Under our feet there were plenty of mushrooms and fungi growing. This is something Gareth is happy with.
“When we tested our soils first most of them were bacterial dominated and now they’re more fungal. It’s four or five years since we put mushroom compost on this ground.
It’s a sign of the balance coming right; there’s more fungal activity. I think you’ll only get that with the diversity.
Gareth is really allowing nature to do the work. The diversity in the field creates natural enemies.
“There are loads of beetles and hopefully they’ll do a job on the slugs’ eggs and keep the numbers down. We didn’t use any pellets this year, but last year it was so wet we had to.
“Slugs weren’t a problem this year at all, but in a normal year we would struggle.”
He has also noticed that slugs don’t seem to be as attracted to buckwheat or phacelia, but crops like mustard will increase the risk of slug damage.
Buckwheat and sunflowers will also die over winter and so don’t need to be controlled before a spring crop or when a winter crop is sown into a cover crop with buckwheat in it for example.
Reducing disease pressure
Gareth plants nearly all winter crops on his own farm, because he does a lot of hire work in the spring time.
Every detail is covered.
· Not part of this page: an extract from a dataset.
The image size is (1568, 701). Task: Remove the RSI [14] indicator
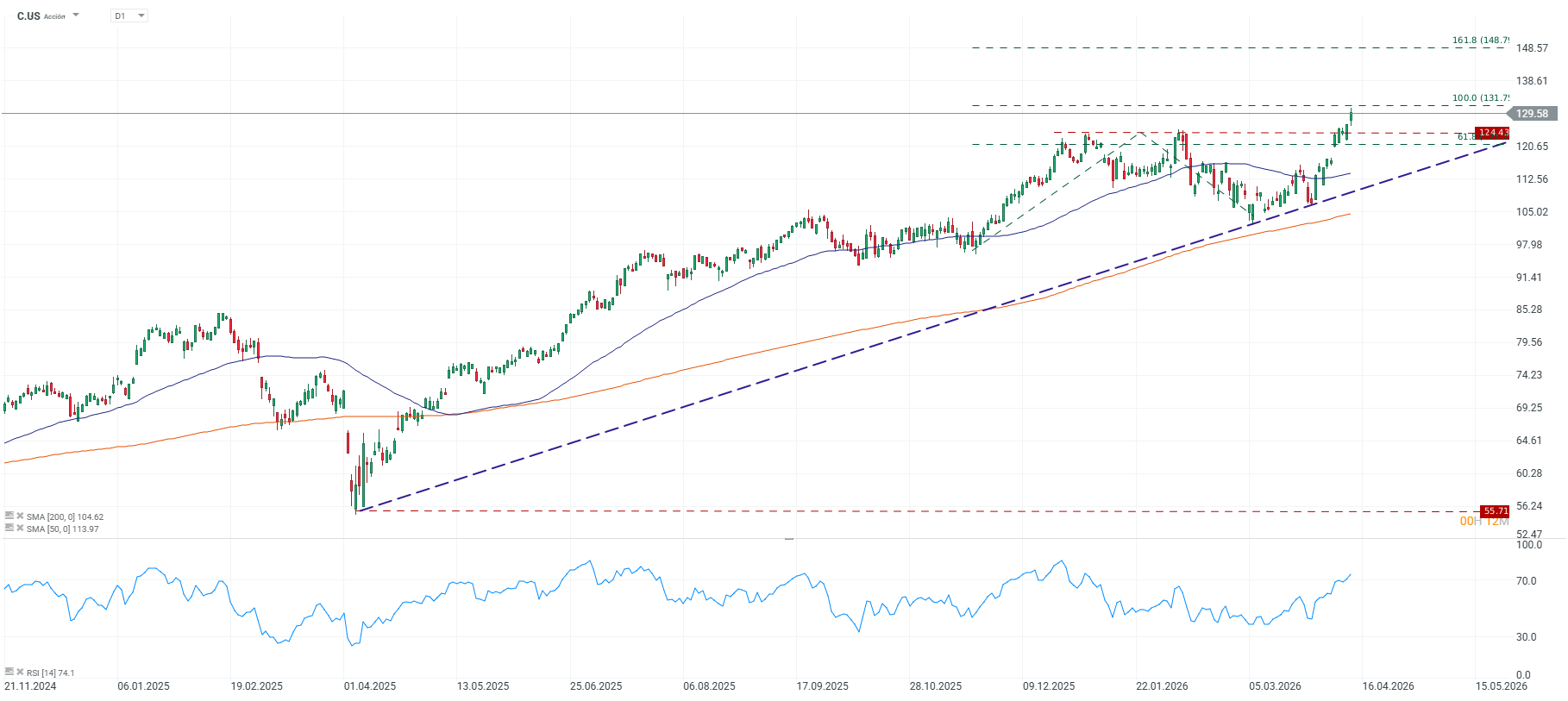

The Co. Louth man soil samples at least every three years and carries out leaf analysis.
He believes one of the main reasons for cutting down on fungicides is that the soil is healthier and therefore the plant is healthier. Trace elements are also applied as needed.
Gareth takes about three leaf samples each season.
When I’m going in with the sprayer I take a leaf sample and have it ready for the next day.
Three-way mix of winter barley varieties
The winter barley crop that we looked at was a three-way mix of barley – Cassia, Carneval and Tower. Last year, it was a four-way mix. Gareth mixes the seed in the chaser bin and has done this for the past three years.
At the time of visiting in early spring mildew was present in winter crops across the country. It was clear to see plants with and without mildew across the field as the resistant varieties remained clean and slowed down the spread of the disease.
Gareth is a member of BASE (Biodiversity, Agriculture, Soil and Environment) Ireland and credited the group with giving him inspiration on his farm. Members meet regularly throughout the year.
“The biggest change I had was Base Ireland and learning from other farmers. In the winter we have a field meeting once a month, all over the country.”